Back in 2007, we wrote about Groovle, a site that lets you skin Google with your favorite image, and serves results through Google’s Custom Search. It seems that Google wasn’t much of a fan though: the search giant sought to take control over the domain name, alleging that it would confuse users. Today comes word that their request has been denied by the National Arbitration Forum, in what Groovle believes is only Google’s second such defeat.
Google initially sent Groovle an Email on July 29 demanding that they hand the domain over. In response to Google’s initial complaints, Groovle modified the site design to make it more distinct and added a disclaimer to explicitly say it was not affiliated with Google, but that wasn’t enough to placate them. It’s not hard to guess why Google was concerned. Groovle, while not simply a typo away from Google’s name, does share quite a few letters in common, and the primary purpose of the site is to search Google’s index.
Groovle’s defense includes a number of arguments, but the one that resonated with the NAF is that its name stems from the words “Groovy” and “Groove”, rather than “Google”. It may not sound like a big difference, but those extra letters proved to be enough to win the case. From the decision:
Respondent contends that its domain name is sufficiently differentiated from Complainant’s GOOGLE mark. Respondent argues that the disputed domain name is not a misspelling of Complainant’s mark; Respondent asserts that the disputed domain name contains the significant letters “r” and “v” which serve to distinguish the sound, appearance, meaning, and connotation of “groovle” from Complainant’s GOOGLE mark. Furthermore, Respondent contends that its alterations clearly transform the predominant word of the domain name to “groove” or “groovy,” not GOOGLE. Respondent contends that these alterations are sufficient to distinguish its domain name from Complainant’s GOOGLE mark. The Panel agrees and finds that Respondent’s domain name is not confusingly similar to Complainant’s GOOGLE mark under Policy ¶ 4(a)(i). See Google, Inc. v. Wolfe, FA 275419 (Nat. Arb. Forum July 18, 2004) (“The domain name is not confusingly similar to Complainant’s GOOGLE mark. The dissimilar letters in the domain name are sufficiently different to make it distinguishable from Complainant’s mark because the domain name creates an entirely new word and conveys an entirely singular meaning from the mark.”).
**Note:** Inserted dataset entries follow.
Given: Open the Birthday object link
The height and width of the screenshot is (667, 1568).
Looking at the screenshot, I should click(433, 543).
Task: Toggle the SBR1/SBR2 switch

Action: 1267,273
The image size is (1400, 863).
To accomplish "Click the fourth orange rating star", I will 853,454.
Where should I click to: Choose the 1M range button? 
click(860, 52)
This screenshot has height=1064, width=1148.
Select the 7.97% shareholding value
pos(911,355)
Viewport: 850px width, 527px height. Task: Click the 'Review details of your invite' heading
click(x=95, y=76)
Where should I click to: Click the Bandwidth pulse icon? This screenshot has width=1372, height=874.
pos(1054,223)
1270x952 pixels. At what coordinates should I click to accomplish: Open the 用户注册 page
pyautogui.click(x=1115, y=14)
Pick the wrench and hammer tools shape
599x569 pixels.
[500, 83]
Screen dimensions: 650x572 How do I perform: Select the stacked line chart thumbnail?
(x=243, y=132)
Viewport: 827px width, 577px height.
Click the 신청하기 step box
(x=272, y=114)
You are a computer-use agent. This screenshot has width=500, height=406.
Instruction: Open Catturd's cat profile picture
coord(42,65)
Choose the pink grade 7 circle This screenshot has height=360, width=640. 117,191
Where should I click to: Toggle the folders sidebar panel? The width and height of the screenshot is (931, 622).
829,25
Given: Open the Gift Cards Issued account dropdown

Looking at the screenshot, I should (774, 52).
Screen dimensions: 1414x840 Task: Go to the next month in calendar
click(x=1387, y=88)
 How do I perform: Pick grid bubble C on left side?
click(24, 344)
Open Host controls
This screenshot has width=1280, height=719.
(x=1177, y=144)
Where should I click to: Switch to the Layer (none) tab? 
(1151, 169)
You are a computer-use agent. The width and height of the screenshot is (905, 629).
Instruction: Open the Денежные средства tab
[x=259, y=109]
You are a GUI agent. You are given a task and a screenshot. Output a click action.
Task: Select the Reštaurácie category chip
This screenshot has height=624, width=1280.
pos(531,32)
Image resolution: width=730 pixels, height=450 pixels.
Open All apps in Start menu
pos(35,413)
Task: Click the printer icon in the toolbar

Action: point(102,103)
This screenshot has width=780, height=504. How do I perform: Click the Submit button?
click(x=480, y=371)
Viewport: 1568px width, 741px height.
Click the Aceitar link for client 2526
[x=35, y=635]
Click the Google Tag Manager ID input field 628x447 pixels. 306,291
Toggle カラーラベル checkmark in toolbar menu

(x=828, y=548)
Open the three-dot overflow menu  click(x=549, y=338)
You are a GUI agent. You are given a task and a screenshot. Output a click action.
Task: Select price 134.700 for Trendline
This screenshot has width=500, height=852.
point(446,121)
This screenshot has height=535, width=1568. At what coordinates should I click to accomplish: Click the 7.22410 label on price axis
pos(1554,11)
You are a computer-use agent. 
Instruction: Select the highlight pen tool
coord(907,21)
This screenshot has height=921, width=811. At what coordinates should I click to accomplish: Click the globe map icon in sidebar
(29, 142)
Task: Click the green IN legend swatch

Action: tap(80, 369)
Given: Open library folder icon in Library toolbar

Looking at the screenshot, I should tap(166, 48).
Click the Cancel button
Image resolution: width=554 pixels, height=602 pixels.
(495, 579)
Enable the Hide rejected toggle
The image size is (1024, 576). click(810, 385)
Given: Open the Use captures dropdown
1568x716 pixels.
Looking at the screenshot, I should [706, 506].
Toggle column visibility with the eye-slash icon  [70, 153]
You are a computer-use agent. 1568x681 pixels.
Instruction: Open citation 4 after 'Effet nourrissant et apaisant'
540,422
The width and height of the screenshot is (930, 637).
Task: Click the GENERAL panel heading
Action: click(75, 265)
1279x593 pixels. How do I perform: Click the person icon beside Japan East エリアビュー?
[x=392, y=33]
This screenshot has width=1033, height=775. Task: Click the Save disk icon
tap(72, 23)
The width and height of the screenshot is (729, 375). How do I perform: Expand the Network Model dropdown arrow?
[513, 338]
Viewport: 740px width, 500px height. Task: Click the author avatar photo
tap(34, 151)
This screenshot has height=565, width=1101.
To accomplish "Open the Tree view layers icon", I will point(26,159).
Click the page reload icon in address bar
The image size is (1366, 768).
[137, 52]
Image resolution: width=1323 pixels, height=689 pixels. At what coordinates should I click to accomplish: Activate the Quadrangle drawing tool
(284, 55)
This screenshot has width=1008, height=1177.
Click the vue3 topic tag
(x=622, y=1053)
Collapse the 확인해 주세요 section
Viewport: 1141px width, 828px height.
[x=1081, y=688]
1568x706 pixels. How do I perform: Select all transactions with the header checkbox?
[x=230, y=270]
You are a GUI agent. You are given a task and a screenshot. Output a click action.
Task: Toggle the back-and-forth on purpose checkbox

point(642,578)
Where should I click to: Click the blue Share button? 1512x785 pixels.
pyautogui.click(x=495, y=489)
Groovle also notes in the filing that Google has brought forty-nine UDRP complaints to the NAF, and another sixteen to the World Intellectual Property Organization, over the Google trademark. It has only lost once before now, in the case of “Froogles.com” (which is what the decision quoted above refers to).
Of course, Google can simply cut off access to its Custom Search if it really wants to. Its Terms of Service includes relevant passages like “Google may change, suspend or discontinue all or any aspect of the Service, including their availability, at any time, and may terminate Your use of the Service at any time.” But even if that happens, Groovle can switch to use a different search API, like Yahoo’s BOSS or Bing.
Other options for customizing your Google experience include WebMynd, which lets you tweak the appearance and layout of your Google search results (Groovle only affects the initial landing page — your search results have the standard layout).